[WHAT TO DO] The required output is an exact copy of the lines from the one containing "Given: Click the ownership value 私人" through the end of the entries below, with pictures removed.

^^^^^^^^

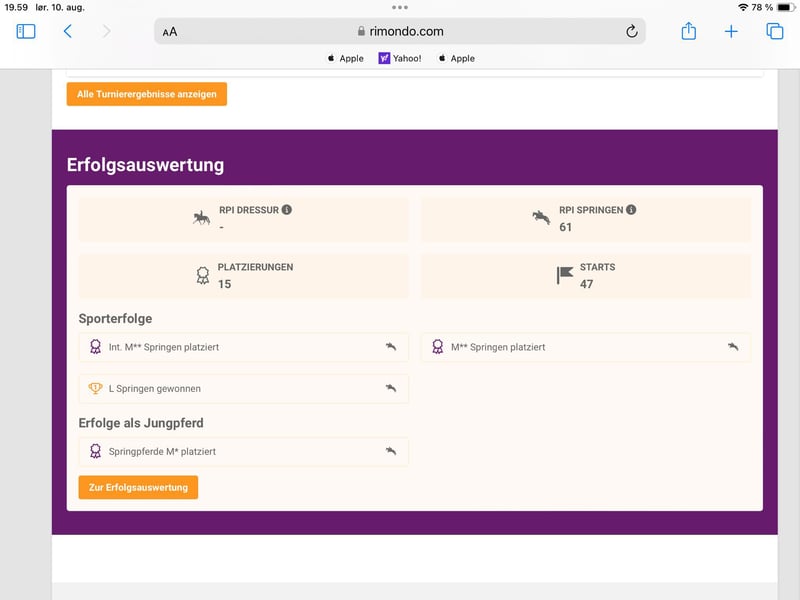The image size is (800, 600).
Task: Go back to the previous page
Action: point(67,31)
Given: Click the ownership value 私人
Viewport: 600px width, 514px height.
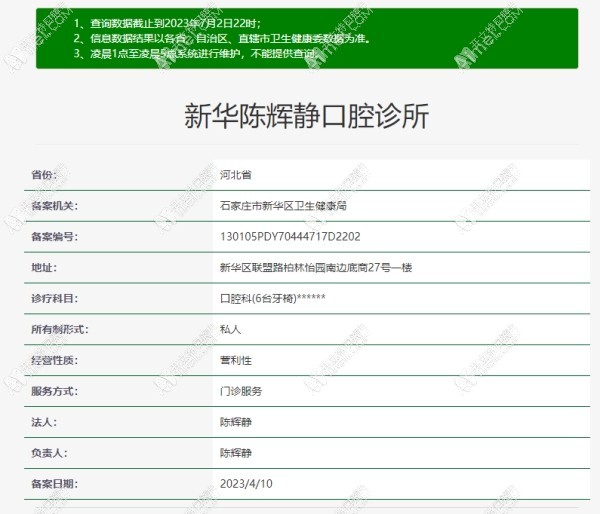Looking at the screenshot, I should click(x=230, y=329).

^^^^^^^^

[TASK OUTPUT]
Given: Click the ownership value 私人
Viewport: 600px width, 514px height.
Looking at the screenshot, I should click(x=230, y=329).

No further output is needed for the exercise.